What the exercise asks:
Make an exact copy of the lines from the one containing "[Youtube] (981, 9)" to the end of the records below, and leave out everything else.

Data to use:
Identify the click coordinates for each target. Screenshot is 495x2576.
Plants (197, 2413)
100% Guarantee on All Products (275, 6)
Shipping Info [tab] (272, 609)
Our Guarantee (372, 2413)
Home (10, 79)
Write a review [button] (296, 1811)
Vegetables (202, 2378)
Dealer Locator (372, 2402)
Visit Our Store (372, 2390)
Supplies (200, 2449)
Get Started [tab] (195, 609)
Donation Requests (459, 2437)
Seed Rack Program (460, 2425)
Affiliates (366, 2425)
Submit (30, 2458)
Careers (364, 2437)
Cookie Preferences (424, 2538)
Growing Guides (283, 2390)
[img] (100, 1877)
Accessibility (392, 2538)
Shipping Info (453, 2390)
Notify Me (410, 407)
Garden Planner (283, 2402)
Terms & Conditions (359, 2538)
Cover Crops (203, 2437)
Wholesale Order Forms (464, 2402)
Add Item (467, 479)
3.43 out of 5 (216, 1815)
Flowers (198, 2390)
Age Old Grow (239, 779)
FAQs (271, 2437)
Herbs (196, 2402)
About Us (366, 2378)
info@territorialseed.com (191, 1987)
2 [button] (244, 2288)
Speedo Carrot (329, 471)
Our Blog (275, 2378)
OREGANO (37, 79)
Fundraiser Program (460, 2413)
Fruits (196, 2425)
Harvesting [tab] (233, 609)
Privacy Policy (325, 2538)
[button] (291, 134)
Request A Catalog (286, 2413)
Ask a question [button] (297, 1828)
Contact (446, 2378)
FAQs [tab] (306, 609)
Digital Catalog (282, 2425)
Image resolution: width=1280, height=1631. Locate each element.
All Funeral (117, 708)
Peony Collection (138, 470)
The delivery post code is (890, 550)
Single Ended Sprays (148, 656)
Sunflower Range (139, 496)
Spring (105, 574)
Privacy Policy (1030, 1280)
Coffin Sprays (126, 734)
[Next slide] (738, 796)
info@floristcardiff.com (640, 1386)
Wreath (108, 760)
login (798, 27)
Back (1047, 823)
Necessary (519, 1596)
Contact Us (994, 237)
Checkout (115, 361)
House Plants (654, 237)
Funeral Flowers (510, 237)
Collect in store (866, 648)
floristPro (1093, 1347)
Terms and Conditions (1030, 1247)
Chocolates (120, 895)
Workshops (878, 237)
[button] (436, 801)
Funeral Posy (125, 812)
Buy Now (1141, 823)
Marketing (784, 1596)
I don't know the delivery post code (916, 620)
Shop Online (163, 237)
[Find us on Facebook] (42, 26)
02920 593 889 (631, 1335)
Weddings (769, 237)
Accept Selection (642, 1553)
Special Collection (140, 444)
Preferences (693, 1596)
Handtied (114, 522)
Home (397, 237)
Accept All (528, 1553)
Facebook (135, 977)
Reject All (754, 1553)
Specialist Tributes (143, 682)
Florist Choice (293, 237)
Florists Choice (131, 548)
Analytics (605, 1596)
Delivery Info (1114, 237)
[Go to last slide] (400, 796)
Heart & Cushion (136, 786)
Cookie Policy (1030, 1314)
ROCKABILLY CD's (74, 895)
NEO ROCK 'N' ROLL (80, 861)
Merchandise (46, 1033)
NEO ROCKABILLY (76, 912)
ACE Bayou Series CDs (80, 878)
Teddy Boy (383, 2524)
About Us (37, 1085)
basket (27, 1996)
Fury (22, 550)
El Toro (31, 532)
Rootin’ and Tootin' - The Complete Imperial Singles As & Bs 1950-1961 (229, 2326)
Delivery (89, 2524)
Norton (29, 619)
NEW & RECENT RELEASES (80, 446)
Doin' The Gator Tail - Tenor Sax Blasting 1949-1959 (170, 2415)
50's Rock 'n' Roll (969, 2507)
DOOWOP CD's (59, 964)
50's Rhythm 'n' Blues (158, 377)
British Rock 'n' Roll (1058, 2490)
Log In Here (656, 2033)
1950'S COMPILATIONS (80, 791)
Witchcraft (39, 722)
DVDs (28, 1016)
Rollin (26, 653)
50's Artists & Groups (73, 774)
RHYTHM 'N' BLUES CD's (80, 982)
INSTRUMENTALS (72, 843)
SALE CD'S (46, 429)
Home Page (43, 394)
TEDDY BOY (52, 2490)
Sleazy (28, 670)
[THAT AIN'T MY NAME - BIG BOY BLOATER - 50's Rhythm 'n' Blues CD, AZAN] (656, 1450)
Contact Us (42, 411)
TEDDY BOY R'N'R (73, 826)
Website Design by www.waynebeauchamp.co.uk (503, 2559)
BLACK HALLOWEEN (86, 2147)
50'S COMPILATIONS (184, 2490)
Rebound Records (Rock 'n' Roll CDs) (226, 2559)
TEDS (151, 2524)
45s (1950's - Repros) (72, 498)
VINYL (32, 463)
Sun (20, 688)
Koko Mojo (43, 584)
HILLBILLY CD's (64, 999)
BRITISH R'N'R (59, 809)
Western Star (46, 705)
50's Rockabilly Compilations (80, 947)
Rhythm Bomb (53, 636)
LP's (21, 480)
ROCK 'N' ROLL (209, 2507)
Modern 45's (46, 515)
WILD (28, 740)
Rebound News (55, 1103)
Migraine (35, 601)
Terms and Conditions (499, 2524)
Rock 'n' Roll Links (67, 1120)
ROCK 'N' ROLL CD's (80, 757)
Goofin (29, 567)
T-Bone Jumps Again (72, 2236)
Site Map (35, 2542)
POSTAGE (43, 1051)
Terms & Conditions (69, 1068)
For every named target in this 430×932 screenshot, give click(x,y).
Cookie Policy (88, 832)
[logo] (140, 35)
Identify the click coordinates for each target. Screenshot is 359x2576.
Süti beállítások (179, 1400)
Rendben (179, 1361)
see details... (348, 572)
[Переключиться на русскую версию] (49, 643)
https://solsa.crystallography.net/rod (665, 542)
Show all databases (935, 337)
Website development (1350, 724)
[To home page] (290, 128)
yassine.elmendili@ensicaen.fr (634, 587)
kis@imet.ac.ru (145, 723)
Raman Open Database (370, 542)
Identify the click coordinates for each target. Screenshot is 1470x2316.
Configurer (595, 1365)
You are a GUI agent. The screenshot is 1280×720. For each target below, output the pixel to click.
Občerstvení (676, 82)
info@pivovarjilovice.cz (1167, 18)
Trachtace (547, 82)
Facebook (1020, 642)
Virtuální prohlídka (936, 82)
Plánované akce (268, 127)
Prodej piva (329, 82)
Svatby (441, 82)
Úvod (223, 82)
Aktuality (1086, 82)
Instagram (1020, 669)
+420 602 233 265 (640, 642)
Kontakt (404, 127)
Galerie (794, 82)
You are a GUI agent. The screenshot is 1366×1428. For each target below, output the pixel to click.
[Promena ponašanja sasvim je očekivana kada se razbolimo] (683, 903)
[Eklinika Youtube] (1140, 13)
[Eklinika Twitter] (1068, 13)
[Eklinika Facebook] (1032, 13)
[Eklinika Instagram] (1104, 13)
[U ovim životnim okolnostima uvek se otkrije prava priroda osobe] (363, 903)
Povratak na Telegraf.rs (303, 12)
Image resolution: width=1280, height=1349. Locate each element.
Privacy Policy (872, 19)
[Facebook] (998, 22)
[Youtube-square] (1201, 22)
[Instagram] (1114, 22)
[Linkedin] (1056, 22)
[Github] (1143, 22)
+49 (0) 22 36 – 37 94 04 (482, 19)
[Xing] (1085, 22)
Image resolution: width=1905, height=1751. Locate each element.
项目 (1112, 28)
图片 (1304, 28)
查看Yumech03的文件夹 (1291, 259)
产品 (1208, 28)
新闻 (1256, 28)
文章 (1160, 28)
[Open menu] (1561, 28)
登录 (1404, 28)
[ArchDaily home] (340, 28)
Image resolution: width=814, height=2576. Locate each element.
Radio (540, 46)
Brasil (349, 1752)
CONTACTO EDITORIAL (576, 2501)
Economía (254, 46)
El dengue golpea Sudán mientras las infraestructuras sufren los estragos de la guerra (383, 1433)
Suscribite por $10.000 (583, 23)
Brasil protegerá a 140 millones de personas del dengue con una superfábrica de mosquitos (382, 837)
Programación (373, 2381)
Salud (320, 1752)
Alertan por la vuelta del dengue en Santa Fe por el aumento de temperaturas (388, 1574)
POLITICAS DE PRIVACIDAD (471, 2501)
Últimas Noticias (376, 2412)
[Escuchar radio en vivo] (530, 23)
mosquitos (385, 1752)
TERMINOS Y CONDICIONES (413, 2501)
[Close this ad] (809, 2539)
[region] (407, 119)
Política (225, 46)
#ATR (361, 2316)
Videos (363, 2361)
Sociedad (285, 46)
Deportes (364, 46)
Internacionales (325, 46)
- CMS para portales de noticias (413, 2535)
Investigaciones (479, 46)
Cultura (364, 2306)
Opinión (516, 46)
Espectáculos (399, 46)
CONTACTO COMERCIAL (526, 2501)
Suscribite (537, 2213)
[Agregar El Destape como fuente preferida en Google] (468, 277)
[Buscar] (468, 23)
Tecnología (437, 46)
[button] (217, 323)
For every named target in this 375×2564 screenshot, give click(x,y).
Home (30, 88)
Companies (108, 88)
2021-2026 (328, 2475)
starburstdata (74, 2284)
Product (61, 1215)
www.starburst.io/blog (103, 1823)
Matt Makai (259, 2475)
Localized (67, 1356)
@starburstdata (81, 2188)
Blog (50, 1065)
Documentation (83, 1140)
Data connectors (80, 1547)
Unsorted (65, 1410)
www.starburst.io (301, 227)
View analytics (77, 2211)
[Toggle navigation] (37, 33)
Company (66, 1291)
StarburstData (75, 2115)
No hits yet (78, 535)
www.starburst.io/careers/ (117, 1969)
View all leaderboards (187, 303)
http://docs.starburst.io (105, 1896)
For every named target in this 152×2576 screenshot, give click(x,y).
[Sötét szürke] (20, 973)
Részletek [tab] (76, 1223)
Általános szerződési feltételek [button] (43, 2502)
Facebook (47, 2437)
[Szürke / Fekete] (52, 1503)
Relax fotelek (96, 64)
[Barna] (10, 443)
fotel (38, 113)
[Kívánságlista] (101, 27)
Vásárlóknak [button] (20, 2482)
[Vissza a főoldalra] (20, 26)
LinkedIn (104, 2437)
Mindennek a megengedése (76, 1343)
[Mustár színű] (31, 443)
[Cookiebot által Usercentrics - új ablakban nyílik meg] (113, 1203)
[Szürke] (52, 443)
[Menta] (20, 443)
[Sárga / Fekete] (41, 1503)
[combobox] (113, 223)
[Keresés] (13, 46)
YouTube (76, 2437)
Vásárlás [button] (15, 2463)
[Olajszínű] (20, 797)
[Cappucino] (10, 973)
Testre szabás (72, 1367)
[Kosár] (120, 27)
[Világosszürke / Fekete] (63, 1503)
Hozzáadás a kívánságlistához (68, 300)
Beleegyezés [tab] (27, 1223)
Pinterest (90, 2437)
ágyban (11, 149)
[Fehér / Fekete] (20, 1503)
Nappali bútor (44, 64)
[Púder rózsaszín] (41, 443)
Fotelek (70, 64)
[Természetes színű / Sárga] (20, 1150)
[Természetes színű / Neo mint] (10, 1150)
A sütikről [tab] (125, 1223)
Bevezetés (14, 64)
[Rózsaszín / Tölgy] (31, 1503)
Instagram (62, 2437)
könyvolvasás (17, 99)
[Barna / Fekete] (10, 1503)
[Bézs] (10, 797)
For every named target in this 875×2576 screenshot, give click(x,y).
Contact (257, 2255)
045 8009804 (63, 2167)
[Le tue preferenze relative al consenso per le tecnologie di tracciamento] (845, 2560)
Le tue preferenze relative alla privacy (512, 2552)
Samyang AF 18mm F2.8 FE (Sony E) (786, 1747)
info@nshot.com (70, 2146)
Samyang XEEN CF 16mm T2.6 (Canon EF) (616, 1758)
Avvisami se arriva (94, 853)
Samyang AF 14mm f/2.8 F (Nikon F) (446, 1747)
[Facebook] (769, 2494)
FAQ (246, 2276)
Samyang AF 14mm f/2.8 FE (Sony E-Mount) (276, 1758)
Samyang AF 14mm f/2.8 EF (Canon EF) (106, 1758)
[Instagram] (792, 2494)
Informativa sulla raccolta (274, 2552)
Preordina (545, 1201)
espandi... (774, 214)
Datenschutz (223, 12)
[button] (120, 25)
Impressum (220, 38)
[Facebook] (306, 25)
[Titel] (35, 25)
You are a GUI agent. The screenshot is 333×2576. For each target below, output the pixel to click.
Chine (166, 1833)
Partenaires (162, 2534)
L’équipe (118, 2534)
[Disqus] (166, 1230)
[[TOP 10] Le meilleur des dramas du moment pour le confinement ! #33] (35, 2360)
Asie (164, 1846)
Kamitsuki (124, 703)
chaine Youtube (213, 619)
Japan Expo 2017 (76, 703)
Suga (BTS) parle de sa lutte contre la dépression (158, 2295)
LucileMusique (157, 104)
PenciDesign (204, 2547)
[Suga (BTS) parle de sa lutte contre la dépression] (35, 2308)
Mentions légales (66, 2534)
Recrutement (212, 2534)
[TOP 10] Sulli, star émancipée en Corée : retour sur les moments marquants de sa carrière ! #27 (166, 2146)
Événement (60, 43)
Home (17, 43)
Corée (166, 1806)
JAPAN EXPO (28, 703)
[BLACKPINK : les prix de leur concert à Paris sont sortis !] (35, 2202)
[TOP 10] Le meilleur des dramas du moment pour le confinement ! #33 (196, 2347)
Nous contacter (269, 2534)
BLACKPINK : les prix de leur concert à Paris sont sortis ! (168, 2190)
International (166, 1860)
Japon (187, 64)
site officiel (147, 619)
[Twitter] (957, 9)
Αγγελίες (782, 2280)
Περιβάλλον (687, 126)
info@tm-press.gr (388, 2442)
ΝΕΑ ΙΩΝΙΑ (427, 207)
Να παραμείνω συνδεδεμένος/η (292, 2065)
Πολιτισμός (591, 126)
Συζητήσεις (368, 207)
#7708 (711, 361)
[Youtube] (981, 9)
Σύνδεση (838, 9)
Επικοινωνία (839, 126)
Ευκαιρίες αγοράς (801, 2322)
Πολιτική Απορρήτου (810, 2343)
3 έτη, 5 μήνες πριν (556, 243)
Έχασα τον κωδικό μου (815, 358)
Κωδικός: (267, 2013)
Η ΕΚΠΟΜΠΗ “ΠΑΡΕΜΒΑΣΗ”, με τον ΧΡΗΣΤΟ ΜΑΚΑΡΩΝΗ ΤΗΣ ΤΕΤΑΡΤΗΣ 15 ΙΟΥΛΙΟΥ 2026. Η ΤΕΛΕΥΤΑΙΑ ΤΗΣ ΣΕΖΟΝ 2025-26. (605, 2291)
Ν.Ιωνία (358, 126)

Task output:
[Youtube] (981, 9)
Σύνδεση (838, 9)
Επικοινωνία (839, 126)
Ευκαιρίες αγοράς (801, 2322)
Πολιτική Απορρήτου (810, 2343)
3 έτη, 5 μήνες πριν (556, 243)
Έχασα τον κωδικό μου (815, 358)
Κωδικός: (267, 2013)
Η ΕΚΠΟΜΠΗ “ΠΑΡΕΜΒΑΣΗ”, με τον ΧΡΗΣΤΟ ΜΑΚΑΡΩΝΗ ΤΗΣ ΤΕΤΑΡΤΗΣ 15 ΙΟΥΛΙΟΥ 2026. Η ΤΕΛΕΥΤΑΙΑ ΤΗΣ ΣΕΖΟΝ 2025-26. (605, 2291)
Ν.Ιωνία (358, 126)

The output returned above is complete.